**Assignment**
When the string "link" is part of a line below, that line should be copied.

**Materials provided**
=== Section Start ===

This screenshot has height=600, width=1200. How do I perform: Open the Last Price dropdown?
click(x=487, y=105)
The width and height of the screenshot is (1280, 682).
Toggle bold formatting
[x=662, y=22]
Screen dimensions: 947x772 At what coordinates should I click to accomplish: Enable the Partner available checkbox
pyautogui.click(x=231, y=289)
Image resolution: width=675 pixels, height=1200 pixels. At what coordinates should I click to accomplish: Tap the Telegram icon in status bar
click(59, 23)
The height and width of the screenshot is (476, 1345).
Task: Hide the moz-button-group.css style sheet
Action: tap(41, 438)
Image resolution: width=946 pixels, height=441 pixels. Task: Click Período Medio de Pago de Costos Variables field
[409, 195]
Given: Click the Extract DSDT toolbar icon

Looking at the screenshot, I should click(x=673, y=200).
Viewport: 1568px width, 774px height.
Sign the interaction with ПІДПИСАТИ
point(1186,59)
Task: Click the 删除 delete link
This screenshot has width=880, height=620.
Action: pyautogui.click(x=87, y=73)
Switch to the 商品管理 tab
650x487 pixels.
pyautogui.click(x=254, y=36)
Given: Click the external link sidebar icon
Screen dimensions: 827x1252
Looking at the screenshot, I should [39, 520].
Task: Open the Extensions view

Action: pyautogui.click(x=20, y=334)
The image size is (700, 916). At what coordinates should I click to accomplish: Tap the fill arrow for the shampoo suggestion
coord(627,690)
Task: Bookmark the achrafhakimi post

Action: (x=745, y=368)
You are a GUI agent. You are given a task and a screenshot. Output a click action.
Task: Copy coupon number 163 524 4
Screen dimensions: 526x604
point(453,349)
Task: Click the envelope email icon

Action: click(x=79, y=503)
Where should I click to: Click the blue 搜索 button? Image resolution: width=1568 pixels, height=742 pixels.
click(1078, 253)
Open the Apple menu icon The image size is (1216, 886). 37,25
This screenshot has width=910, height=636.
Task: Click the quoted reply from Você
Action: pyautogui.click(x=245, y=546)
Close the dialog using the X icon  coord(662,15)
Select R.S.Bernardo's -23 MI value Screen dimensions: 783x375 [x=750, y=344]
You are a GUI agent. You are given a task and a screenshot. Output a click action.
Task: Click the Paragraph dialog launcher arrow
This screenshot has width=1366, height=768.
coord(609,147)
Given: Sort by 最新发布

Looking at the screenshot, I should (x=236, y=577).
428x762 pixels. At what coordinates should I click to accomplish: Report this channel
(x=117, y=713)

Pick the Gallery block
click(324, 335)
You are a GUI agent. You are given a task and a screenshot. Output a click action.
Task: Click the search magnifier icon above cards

=== Section End ===

**Your response**
Task: Click the 删除 delete link
Given: Click the external link sidebar icon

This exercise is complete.